This nightmare started on March 20th, me going for my mammagram. A week later, that dreaded phone call that it was abnormal and I had to go back for a spot compression and ultrasound another week later... the radiologist said I could wait 6 months for a repeat mammagram, or have a core needle biopsy... I just stood there and the nurse takes me into a room and sets me up with a surgeon. Another week later, I'm at the Breast Center...I was undressed... another ultrasound, waiting for the biopsy... the radiology doctor says I could come back in 6 months for a repeat mammagram, to see if its changed... or go ahead and have the biopsy... I went ahead had it done last Friday. They will not give me the results on the phone I go tomorrow at 1:45 p.m. I keep telling myself surely they wouldn't have sent me home if they feel its cancer... I am in panic attack mode, so so nauseated... my nerves have taken its toll. Its like I can't even function... my body takes over with nausea and diarrea
Thank you all for putting up with me.
Sorry to hear about your story. Please keep us updated on what happens with the office visit. Actually, its pretty standard practice to only give results out in person with the Dr. I've received results both ways, and prefer to be in the office and able to ask questions about where we go next, etc. of the physician. Hang in there!

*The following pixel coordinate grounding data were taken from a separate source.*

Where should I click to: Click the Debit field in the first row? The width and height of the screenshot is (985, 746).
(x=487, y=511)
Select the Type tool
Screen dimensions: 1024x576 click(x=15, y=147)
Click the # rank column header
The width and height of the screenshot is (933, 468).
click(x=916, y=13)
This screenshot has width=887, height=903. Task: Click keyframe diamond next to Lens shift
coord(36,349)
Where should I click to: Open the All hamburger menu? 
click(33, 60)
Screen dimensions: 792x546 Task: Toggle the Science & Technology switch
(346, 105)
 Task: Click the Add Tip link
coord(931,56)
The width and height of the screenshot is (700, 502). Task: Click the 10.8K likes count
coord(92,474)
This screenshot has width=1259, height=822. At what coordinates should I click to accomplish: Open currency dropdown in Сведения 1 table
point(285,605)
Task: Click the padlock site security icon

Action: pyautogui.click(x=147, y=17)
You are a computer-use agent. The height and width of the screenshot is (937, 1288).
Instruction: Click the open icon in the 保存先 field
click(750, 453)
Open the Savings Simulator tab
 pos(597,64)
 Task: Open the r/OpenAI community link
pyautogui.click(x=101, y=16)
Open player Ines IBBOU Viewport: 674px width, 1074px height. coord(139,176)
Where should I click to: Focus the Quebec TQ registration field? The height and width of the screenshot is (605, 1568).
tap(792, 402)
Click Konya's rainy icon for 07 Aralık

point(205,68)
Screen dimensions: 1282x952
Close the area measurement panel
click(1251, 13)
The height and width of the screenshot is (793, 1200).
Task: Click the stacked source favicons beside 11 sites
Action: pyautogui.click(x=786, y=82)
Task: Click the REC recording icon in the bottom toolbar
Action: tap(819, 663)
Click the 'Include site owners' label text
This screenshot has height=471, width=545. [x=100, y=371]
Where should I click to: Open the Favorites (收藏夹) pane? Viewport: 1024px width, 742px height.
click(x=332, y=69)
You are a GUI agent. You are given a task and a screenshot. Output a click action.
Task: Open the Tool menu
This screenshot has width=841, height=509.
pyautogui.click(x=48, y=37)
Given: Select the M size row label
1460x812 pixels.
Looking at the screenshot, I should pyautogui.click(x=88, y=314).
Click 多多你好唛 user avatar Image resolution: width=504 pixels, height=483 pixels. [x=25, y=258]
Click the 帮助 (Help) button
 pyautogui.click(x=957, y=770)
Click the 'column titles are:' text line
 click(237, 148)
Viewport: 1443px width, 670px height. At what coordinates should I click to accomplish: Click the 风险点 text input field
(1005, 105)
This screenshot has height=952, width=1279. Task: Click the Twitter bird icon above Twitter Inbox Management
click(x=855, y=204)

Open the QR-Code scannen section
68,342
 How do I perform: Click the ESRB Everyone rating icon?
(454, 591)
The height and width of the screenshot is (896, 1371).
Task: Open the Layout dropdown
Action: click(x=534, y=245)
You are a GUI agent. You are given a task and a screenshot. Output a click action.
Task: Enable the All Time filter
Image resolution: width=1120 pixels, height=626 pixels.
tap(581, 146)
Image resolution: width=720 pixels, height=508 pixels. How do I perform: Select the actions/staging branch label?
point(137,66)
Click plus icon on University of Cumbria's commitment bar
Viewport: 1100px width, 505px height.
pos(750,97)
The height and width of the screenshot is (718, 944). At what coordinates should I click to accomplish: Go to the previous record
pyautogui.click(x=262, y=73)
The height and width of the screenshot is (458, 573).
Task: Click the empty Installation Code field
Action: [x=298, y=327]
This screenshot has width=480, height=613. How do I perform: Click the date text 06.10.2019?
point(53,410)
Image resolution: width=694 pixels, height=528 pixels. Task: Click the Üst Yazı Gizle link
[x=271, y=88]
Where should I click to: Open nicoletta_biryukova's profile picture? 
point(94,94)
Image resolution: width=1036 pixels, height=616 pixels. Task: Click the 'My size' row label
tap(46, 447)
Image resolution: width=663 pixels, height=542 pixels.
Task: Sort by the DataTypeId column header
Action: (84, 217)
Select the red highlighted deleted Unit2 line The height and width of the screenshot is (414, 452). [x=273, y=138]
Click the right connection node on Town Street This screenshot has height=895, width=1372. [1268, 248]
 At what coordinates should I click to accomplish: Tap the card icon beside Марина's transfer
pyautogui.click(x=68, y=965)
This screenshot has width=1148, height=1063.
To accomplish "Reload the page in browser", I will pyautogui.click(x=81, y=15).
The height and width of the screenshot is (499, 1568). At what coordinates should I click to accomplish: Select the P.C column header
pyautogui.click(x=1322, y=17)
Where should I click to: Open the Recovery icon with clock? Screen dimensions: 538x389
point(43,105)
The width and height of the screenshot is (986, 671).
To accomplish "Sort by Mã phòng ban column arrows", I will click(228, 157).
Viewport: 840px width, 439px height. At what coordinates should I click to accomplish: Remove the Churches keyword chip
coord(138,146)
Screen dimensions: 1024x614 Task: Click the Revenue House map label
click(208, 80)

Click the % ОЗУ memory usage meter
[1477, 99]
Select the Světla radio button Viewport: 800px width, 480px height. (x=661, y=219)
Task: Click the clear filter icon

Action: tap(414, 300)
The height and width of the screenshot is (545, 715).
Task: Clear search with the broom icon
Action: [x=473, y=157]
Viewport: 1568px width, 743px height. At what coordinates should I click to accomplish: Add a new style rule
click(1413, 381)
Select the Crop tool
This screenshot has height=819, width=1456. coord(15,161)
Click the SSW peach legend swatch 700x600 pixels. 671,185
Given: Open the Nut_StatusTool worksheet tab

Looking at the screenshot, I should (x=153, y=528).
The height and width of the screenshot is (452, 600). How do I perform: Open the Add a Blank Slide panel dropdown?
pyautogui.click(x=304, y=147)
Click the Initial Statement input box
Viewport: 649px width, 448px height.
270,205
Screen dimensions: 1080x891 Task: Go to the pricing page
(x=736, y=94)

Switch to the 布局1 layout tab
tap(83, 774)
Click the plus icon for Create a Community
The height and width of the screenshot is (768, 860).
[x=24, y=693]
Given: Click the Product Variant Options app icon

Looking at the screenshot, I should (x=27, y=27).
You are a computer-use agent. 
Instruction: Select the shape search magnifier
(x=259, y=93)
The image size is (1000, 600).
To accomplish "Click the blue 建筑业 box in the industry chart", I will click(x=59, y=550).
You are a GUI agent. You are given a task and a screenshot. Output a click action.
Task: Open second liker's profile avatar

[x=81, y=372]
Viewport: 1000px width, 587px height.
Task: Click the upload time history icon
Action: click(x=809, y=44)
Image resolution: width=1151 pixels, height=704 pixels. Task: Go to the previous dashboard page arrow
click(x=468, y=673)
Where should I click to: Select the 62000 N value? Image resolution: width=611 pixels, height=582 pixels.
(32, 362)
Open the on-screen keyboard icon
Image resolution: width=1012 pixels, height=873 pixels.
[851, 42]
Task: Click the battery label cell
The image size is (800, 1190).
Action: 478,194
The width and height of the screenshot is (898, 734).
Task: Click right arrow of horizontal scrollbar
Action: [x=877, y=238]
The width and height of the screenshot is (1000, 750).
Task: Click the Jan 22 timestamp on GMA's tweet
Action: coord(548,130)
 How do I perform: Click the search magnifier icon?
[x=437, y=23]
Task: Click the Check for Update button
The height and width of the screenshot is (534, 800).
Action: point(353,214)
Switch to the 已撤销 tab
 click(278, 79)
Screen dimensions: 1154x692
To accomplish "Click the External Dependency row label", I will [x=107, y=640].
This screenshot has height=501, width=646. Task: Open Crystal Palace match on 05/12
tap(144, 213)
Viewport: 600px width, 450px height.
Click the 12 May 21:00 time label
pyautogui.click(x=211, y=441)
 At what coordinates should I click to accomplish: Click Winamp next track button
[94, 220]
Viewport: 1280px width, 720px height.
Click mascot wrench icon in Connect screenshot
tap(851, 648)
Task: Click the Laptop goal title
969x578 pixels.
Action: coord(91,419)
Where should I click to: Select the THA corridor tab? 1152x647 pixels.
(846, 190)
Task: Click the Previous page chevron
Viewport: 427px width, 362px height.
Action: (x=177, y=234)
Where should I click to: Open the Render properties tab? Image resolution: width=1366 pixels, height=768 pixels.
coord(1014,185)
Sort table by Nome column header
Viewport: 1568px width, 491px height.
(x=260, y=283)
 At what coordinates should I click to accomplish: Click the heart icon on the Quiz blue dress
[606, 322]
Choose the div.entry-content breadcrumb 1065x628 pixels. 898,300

Hi, I know you must be anxious and worried but you will know tomorrow so try to find something for you to relax and have peace. I would suggest that you take someone with you that you can be with and that can listen to the doctor and write things down for you because it is a shock to our emotional system and many times you don't hear what the doctor is saying. I had breast cancer 12 years ago and had chemo and radiation and I'm still here by the grace of God and many prayers. God bless you and know that many go before you and have survived. Do all you can do and leave the rest in God's hands.
SO sorry to hear you are trapped in this personal hell. There is nothing worse that the wait. By the time you receive this you will know the outcome. I will never forget the day I heard the outcome of my biopsy. Unfortunately, the office had no problem, curtly, telling me "You have breast cancer.... sorry, the doctor can't see you for 3 weeks." It was a horror I thought I would wake up from, but didn't. Please let us know how you are. At least, you will not be living in suspense for yet another 6 months. I am glad you chose to do the biopsy. I can assure you, knowing, is much better, no matter what the outcome, than being in the purgatory of not knowing. Take care..... Sharon
I got my core biopsy results yesterday and its NOT CANCER!!! I thank the Good Lord!!!!!
I don't need surgery now.... I have to go back in 6 months for a mammagram to make sure it hasn't grown or changed.
THANK GOD!!!! Doesn't it feel as if the weight of the world has been lifted off of your shoulders? We are ALL celebrating with you. It just shows.... most of these things are not cancer. BUT.... now you know FOR SURE. I am so happy for you. YAHOOOOO!